What you need to do: Using the records below, repeat exactly the lines from the one holding "941x431 pixels." through the one holding "The image size is (473, 980).", both ends included, and no others.

Given data:
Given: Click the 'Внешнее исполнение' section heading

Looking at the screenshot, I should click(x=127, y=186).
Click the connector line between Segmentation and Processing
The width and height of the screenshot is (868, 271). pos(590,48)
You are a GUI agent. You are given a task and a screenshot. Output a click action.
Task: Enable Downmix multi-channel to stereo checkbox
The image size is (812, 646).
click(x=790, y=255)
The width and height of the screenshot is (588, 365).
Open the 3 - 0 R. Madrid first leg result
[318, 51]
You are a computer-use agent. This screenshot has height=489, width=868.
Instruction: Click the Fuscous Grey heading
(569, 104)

* * *

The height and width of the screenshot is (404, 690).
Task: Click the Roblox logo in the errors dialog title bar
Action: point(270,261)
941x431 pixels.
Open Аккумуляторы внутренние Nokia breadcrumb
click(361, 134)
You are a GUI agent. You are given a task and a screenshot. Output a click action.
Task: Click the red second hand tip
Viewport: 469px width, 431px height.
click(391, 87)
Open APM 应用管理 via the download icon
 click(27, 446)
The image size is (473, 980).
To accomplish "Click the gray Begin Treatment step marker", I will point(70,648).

...

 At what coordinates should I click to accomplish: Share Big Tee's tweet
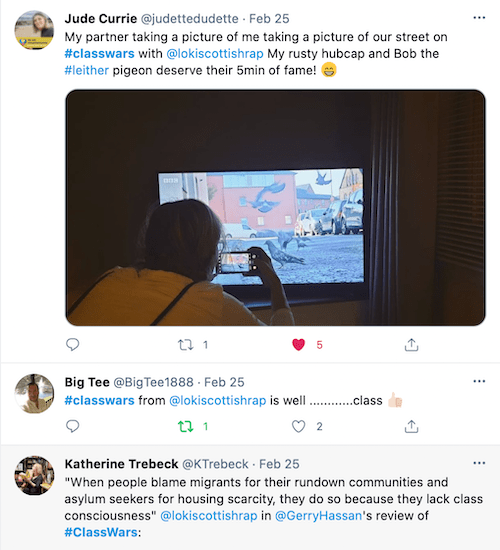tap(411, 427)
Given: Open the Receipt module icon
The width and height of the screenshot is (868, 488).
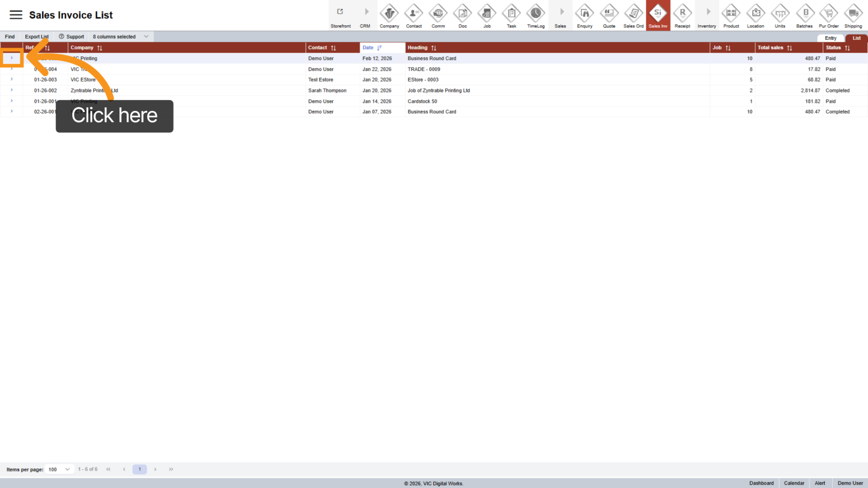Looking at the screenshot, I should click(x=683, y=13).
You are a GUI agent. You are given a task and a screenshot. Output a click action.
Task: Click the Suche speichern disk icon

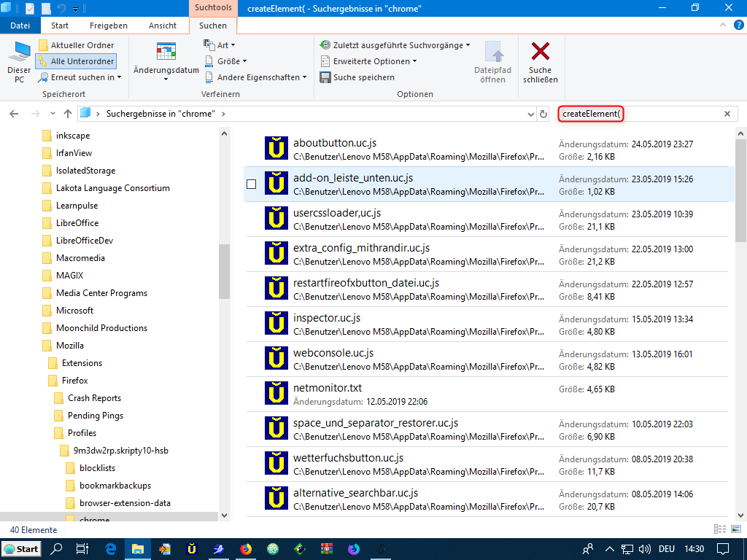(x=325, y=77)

Response below:
941x431 pixels.
Open Аккумуляторы внутренние Nokia breadcrumb
click(361, 134)
You are a GUI agent. You are given a task and a screenshot. Output a click action.
Task: Click the red second hand tip
Viewport: 469px width, 431px height.
click(391, 87)
Open APM 应用管理 via the download icon
 click(27, 446)
The image size is (473, 980).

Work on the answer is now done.